Al principio no se reconocieron; sus humanidades habían cambiado
tanto..., pero seguían siendo ellos. Al final, en lo profundo de
aquellos ojos extraños, consiguieron recordar a la otra persona.
Afuera, la gente se afanaba en sus últimas compras antes de celebrar las fiestas más hipócritas del calendario. Los árboles de navidad, atiborrados con miles de luces, iluminaban las calles asfaltadas. El aire olía a nieve; no tardaría mucho en caer una buena nevada, que dejaría la ciudad como un pesebre, digno colofón a tan sentidas fiestas.

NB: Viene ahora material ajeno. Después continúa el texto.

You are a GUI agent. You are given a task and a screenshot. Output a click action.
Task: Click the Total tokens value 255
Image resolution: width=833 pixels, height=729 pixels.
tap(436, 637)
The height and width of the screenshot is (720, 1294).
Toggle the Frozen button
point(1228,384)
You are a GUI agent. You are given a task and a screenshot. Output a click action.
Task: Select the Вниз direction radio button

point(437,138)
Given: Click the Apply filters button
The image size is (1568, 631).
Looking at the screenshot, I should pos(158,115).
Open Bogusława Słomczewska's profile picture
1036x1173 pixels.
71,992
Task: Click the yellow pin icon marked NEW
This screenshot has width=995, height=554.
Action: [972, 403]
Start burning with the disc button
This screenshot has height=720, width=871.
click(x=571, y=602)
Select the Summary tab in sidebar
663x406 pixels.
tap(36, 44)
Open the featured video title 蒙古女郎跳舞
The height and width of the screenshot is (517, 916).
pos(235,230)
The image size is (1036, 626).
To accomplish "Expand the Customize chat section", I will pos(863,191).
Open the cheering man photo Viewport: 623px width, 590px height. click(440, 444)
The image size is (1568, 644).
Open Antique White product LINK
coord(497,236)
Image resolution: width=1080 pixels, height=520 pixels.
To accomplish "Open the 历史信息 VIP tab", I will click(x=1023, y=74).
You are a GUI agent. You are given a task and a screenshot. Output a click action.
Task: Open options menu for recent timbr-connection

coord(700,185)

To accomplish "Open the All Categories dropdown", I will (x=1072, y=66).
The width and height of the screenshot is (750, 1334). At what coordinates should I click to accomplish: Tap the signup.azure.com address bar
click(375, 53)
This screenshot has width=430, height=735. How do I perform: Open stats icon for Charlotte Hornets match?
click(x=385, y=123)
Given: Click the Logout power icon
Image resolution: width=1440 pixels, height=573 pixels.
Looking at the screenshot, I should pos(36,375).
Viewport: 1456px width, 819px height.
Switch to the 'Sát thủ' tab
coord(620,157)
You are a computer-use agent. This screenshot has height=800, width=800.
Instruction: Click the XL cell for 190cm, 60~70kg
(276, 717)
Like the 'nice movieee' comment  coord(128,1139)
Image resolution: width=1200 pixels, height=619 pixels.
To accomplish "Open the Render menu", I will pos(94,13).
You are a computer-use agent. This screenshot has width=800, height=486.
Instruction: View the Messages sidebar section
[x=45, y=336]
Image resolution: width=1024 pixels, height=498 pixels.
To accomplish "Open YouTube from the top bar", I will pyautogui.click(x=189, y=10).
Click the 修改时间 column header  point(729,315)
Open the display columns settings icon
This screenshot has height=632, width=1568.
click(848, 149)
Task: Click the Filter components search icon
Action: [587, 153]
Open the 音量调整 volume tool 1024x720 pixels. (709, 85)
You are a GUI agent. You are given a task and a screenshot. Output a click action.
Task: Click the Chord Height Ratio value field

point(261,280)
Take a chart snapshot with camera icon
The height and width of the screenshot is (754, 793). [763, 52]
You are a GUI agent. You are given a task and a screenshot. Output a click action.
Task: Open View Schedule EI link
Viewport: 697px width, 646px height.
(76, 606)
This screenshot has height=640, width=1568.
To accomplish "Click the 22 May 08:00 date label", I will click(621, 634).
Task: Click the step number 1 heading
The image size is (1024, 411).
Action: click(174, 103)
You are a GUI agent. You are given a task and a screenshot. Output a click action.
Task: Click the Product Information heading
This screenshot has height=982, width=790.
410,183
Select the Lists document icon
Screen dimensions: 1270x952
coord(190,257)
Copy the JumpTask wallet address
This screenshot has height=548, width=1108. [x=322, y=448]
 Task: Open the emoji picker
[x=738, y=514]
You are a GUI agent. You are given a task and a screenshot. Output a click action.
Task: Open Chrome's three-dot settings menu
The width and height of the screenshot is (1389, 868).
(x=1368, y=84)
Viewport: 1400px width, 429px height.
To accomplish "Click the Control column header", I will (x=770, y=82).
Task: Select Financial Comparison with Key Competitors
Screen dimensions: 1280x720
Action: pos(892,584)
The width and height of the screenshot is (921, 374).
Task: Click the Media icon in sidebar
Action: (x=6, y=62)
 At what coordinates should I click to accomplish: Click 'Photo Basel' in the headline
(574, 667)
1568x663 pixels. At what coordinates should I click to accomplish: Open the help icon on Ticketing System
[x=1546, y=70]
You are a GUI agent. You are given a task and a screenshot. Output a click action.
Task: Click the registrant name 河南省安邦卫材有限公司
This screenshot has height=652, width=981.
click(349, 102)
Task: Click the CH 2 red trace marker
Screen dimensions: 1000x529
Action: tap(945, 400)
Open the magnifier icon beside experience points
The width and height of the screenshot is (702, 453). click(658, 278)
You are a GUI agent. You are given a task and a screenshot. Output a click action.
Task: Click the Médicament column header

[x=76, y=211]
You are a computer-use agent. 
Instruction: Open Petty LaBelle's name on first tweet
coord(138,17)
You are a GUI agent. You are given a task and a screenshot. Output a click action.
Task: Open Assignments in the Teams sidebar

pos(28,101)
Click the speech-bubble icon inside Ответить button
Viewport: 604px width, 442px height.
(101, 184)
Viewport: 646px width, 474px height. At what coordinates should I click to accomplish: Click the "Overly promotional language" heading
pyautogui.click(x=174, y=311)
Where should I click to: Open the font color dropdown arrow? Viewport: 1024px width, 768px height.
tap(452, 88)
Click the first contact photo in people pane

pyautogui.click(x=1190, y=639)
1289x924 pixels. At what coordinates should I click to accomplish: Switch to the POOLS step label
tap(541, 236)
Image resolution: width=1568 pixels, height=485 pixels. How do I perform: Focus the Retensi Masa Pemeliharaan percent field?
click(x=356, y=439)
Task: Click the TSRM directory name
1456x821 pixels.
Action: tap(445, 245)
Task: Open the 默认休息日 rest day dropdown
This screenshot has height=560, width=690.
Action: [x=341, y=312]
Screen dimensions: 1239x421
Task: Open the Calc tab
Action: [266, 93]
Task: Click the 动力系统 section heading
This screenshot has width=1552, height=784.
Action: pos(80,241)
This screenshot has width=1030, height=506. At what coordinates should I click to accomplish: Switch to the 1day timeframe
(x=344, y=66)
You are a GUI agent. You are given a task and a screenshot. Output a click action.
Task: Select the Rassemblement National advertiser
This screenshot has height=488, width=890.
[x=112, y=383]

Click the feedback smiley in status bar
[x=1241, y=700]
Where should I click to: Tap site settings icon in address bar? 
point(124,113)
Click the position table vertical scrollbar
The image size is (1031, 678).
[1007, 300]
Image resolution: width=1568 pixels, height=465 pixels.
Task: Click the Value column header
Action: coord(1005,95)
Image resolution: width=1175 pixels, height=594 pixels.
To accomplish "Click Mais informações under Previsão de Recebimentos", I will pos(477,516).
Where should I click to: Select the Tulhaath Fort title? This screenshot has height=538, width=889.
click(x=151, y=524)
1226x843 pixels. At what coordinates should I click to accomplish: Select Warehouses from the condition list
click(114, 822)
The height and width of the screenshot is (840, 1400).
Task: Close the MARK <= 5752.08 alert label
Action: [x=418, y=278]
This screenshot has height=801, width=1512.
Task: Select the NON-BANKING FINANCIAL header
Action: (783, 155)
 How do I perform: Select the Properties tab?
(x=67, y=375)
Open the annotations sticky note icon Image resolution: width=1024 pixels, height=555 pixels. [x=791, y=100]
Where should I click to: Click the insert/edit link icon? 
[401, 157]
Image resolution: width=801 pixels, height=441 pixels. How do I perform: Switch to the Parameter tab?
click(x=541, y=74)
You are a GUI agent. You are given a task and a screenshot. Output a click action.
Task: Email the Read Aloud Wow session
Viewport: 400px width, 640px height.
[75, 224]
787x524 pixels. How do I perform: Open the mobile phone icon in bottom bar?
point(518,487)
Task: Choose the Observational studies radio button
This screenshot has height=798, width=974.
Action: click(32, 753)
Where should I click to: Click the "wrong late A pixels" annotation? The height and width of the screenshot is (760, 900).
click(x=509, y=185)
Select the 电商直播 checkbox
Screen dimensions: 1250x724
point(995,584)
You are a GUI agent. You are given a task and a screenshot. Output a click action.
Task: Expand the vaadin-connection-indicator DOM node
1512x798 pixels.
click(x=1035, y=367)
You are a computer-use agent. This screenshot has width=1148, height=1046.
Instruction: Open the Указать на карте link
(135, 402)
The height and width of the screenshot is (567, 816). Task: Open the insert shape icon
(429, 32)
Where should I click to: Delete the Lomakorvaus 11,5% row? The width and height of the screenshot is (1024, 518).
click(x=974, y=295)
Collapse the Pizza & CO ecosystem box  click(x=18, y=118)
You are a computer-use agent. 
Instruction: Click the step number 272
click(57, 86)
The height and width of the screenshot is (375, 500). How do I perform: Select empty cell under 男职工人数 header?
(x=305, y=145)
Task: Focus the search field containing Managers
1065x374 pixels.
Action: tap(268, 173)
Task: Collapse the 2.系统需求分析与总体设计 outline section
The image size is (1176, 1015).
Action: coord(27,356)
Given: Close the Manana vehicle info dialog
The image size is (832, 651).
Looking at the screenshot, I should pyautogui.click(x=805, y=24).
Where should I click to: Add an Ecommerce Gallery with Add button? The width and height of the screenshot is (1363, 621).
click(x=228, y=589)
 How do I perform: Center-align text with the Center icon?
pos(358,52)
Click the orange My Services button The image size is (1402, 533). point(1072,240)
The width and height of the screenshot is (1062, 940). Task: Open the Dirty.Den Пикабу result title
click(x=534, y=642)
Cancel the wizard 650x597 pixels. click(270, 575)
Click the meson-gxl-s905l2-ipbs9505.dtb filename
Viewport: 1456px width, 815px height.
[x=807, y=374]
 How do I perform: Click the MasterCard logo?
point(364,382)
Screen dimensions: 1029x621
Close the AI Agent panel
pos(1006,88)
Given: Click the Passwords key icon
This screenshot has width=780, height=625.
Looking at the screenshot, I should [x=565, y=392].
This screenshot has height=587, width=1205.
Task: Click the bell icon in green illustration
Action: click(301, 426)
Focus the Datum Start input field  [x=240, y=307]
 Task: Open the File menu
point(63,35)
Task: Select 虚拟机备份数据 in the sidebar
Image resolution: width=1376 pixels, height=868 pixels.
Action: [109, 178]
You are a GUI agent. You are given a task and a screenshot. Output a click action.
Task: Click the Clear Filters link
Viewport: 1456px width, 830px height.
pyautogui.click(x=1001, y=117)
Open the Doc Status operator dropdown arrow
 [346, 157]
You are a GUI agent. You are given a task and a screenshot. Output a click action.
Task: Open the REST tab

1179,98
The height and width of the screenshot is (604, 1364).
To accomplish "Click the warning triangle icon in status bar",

Al otro lado del puente se oían lejanas voces de chiquillos cantando villancicos navideños, risas y ocasionales gritos de júbilo de los consumidores que retornaban a sus cálidos y seguros domicilios. En
este lado del puente una voz cascada
y ronca, por los excesos, entonaba los primeros compases del blus del
autobús. Antes que aquella voz ronca terminase su desgarradora balada, la nieve de ese lado del puente ya estaba sucia y amarillenta. El viento del olvido había hecho mella en ese lado. Descorchado y lleno de mugre, el puente gris oscuro acogía entre sus arcos a los parias de la diáspora navideña. Dos
figuras derrotadas, pero irreconciliables, se abrazaron durante unos momentos.
Luego, cada uno siguió apostado en su mundo imaginario.